Comments made by the IRS commissioner have led to increased speculation surrounding the potential timing of the 2026 tax filing season, which could start later than expected. The suggestion of a possible launch date around mid-February represents a notable shift from recent years, when the season began in late January.

According to information relayed in AOL News and based on remarks published in The Tax Adviser, the commissioner referenced internal discussions about staff readiness. While the IRS has not confirmed any official date, the agency acknowledged ongoing assessments related to staffing, operations, and system updates across its national offices.

Comments From Commissioner Raise Eyebrows

In an article published on July 29 in The Tax Adviser, Billy Long, the new IRS Commissioner, suggested that the 2026 filing season could begin “around Presidents Day,” which falls on February 16. That would represent a three-week delay compared to the 2025 tax season, which began on January 27.

In his remarks, Long explained,

I pushed for an earlier date, but I was told staff would need every day in there. But they have this thing down.

For many early filers, particularly those depending on early refunds, the potential delay could mean cash flow disruptions. Yet the IRS moved quickly to clarify that no final date had been determined.

IRS Statement Attempts to Clarify Position

In a statement first issued on July 30, the IRS responded to the speculation without directly contradicting Long’s comments. The agency said:

The IRS looks forward to another successful tax filing season next year, and we will announce the timing of its opening in the regular course.

The IRS added that Commissioner Billy Long is in his second week of a “boots on the ground” tour of IRS facilities, with recent visits to Georgia and Utah, aimed at improving internal operations.

Billy cares about two groups of people: his employee-partners and taxpayers. He is gathering information on what enhancements can be made to provide an exceptional taxpayer experience for the American people – the agency stated.

Additional clarification appeared in a Politico article published on August 4, and again in Tax Notes on August 5, both quoting the same IRS response. Neither outlet reported a confirmed date for the season’s opening.

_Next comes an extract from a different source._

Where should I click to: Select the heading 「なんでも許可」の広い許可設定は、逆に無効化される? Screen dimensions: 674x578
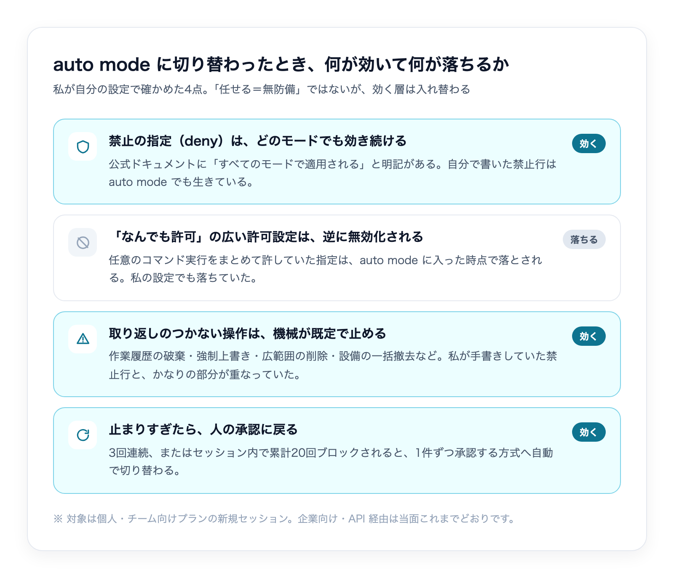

Growing Uncertainty Among Tax Professionals

Tax experts say several factors could explain the agency’s hesitation, including ongoing workforce issues and new legislation. Mark Luscombe, principal analyst at Wolters Kluwer Tax & Accounting, noted that the recently passed One Big, Beautiful Bill Act might have an operational impact—though the bill was signed on July 4, giving the IRS more lead time than in previous years.

This would normally give the IRS time to prepare for the filing season – Luscombe said.

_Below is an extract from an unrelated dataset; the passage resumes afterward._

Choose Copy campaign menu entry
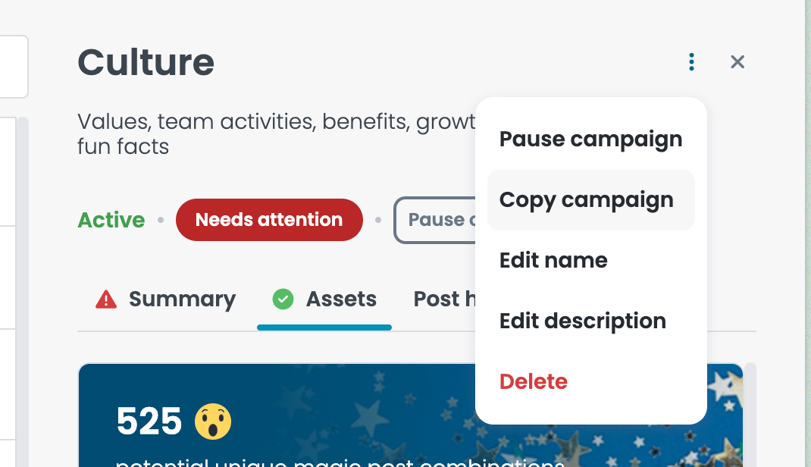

Still, the commissioner’s statement worried some professionals.

If the IRS staff says they need until Presidents Day in 2026, I would take them at their word, which would also mean delayed refunds compared to other more recent years – Luscombe added.

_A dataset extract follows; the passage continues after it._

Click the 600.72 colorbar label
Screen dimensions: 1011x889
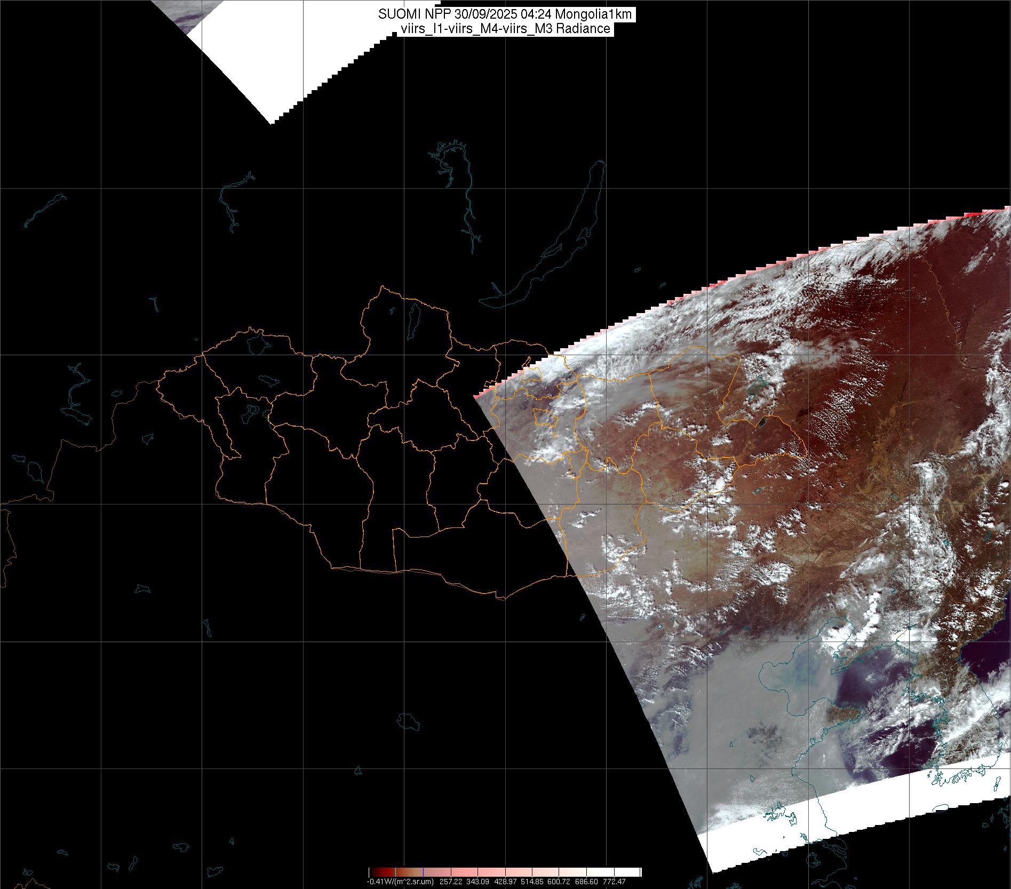[560, 882]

The IRS is currently operating with a 25% reduction in staff, a figure that many analysts say is beginning to affect the agency’s capacity to implement systemic changes efficiently.

Legislative Changes Require System Upgrades

The 2026 tax season will be the first to incorporate key provisions of the One Big, Beautiful Bill Act, including:

  • A new tax deduction of up to $6,000 for those aged 65 and older
  • A deduction on overtime pay
  • A deduction on interest paid for new auto loans

These changes require updated IRS systems, new guidance to taxpayers, and revised forms—tasks that historically cause friction when passed late in the year. While this law was finalized in July, analysts say that’s still a tight window for end-to-end implementation.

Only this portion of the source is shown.